– Клянусь, многое бы отдал за возможность вставить юной Альба.
– Придется подождать, пока ее не выдадут замуж. Девы обычно сложно поддаются штурму, а вот единожды взятые города то и дело падают в объятья завоевателей, – Марко показалось, это был голос Пьеро Медичи.
Громкий хохот.
– Да… Но нет ничего слаще, чем первому объездить брыкающуюся кобылицу, – снова хохот.
– Объездить… Да ты за все это время к ней даже близко не подошел, – это третий голос. Не такой хмельной, как два других. Тихий и вкрадчивый. – Послушайте, мы можем…
Но что они собрались делать и имело ли это отношение к Джованне, Марко не услышал: голоса удалились настолько, что ничего нельзя было разобрать. Он вышел из своего укрытия и попытался догнать говорящих, но те уже были далеко. Только три мужских силуэта и один слуга, несущий факел.

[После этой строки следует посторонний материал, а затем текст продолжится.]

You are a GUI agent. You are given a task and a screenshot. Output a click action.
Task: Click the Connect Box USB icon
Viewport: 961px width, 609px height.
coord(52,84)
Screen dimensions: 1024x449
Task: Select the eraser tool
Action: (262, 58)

Марко от ярости сжал кулаки. Эти мерзавцы говорили о Джованне словно о последней девке, а сами недостойны нести ее плащ. Грязные скоты! Непременно нужно рассказать Лоренцо.
Глава 4. После праздника
Анджело Полициано, воспитатель Пьеро и Джулиано Медичи, долго взвешивал слова, которые придется сказать старшему сыну Лоренцо. Великолепный сам напомнил ему о неприятном поведении Пьеро на празднике. Тот слишком явно домогался танца от Джованны весь вечер, бегал за ней, как собачка, и только когда девушку окружили братья, отстал. Мало того, что некрасиво, так еще и неприлично, учитывая то, что его жена Альфонсина не удостоена была бы и одного танца, если бы отец не указал ему при Анджело потанцевать с ней.

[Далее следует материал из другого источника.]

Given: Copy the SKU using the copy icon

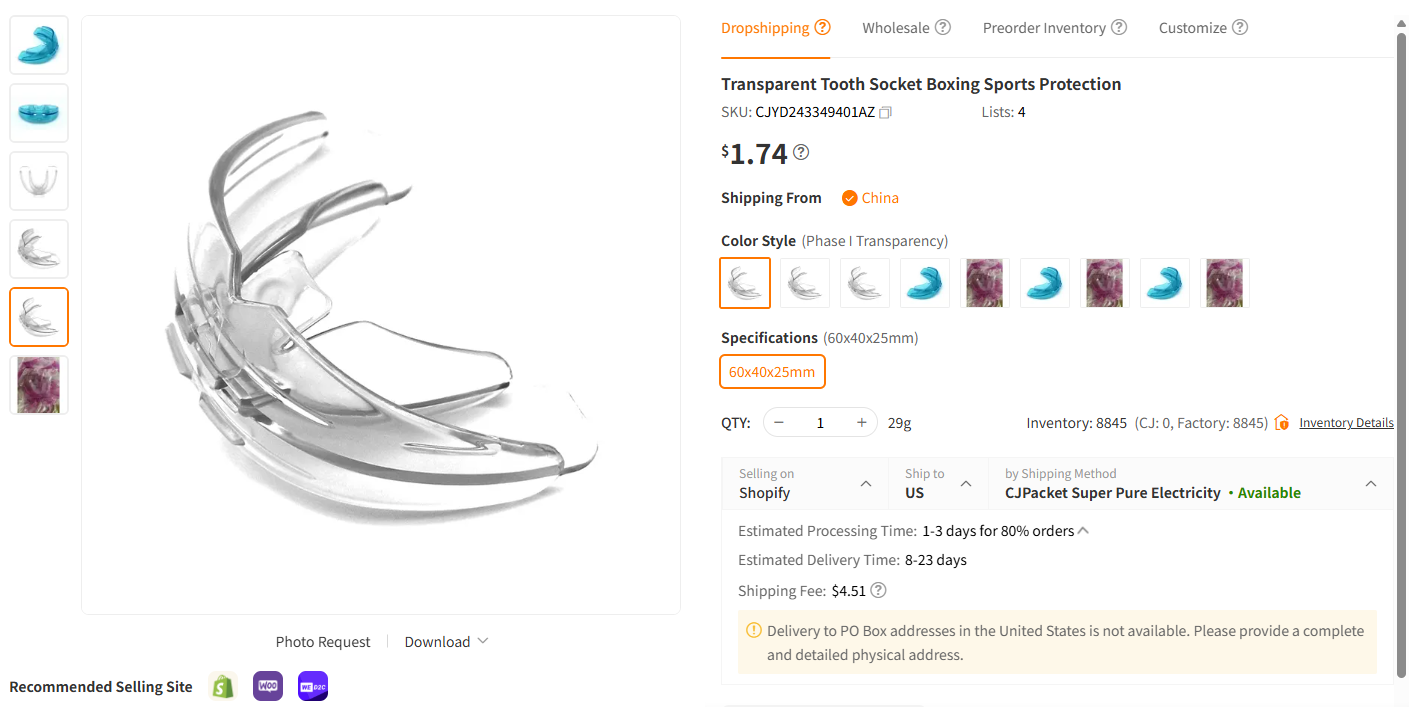Looking at the screenshot, I should point(884,112).
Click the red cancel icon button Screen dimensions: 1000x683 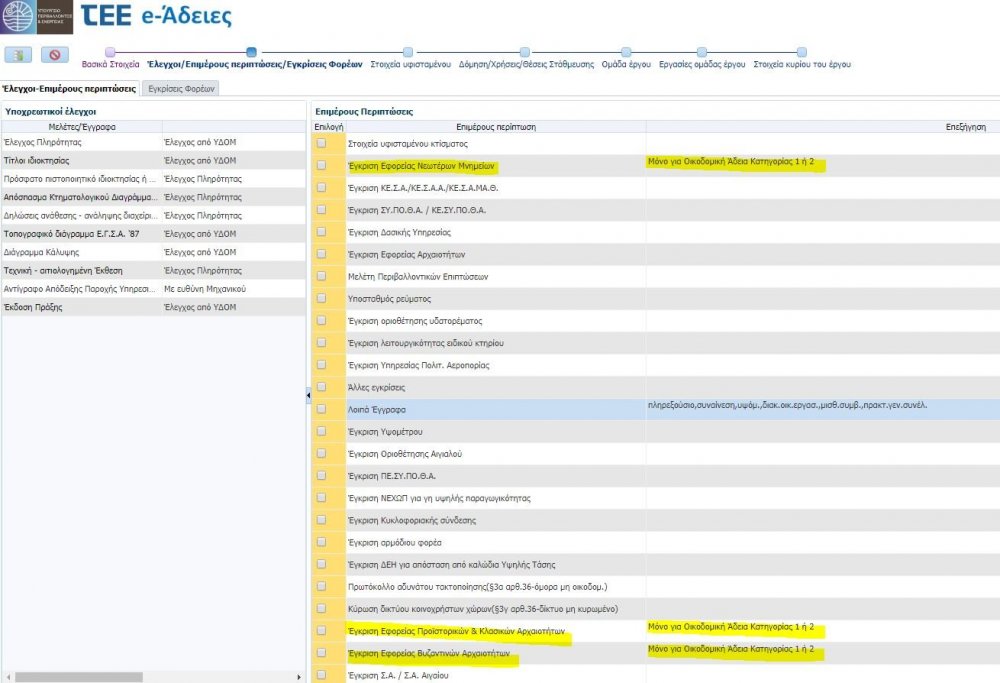pos(54,56)
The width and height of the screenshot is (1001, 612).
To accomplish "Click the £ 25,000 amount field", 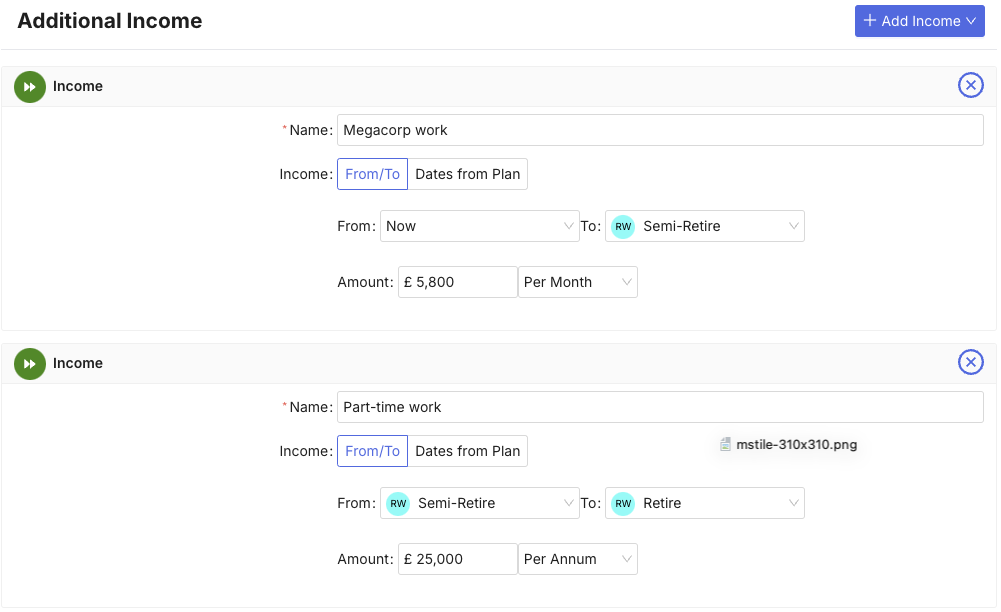I will pyautogui.click(x=457, y=560).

Его брат, Джулиано, был другим. Умнее и хитрее Пьеро. Часто Лоренцо вздыхал и жаловался, что не Джулиано – старший сын. Но увы, второй сын Великолепного должен был получить кардинальскую шапку, чтобы играть на стороне Республики в Риме.
Итак, Джулиано с удовольствием общался с Валентином и Лоренцо Альба весь вечер, что позволило юноше быть рядом с прелестной их сестрой и услаждать свой взор сколько угодно. Пьеро же глуп. Глуп и беспечен.
Анджело и сам восхищался Джованной: ему она казалась второй Симонеттой Веспуччи, достойной соперницей почившей красавицы. Ей станут посвящать стансы придворные поэты и пламенные юноши, особенно после вчерашнего праздника. Когда она танцевала с Лоренцо Медичи, Анджело пытался придраться хоть к чему-нибудь: движению, взгляду, улыбке… но не смог. Девушка прекрасно выдержала напряжение и волнение, с достоинством отвечала на комплименты и вопросы. Симонетта была чуть глупее, чуть легкомысленнее, вдруг подумал тогда Анджело. В огромных глазах Джованны светился ум, кажется, он слышал от кого-то, не от юного ли доктора, что Джованна Альба осваивает науки вместе с братьями.
И вот рядом с этим королевским достоинством львицы появляется нервное, с жадно и похабно оглядывающими ее глазками лицо Пьеро Медичи. Повадки гиены. Разве таким должно быть поведение будущего правителя Флоренции?
– Пьеро, ваш отец спрашивал меня о причинах вашего вчерашнего странного поведения, – начал Анджело.
Молодой человек закатил глаза, потом прошел к креслу, мимоходом посмотрев на себя в зеркало. Опустившись на сидение, он развалился, некрасиво согнув свои худощавые ноги.
– Я преследовал лань.
Для Анджело это было ответом-насмешкой. Поэт сочинил в свое время стансы для турнира, на котором юные Джулиано и Лоренцо Медичи соревновались, чтобы покорить сердце прекрасной Симонетты Веспуччи. Анджело сравнил турнир с охотой, описал, как Джулиано, преследуя в лесу лань, встретился с нимфой:
«Исчезла лань, но дела нет до лани
Охотнику, коль перед ним она».
– Вы преследовали девушку, а не лань, – возразил он Пьеро, стараясь не показать, что понял намек.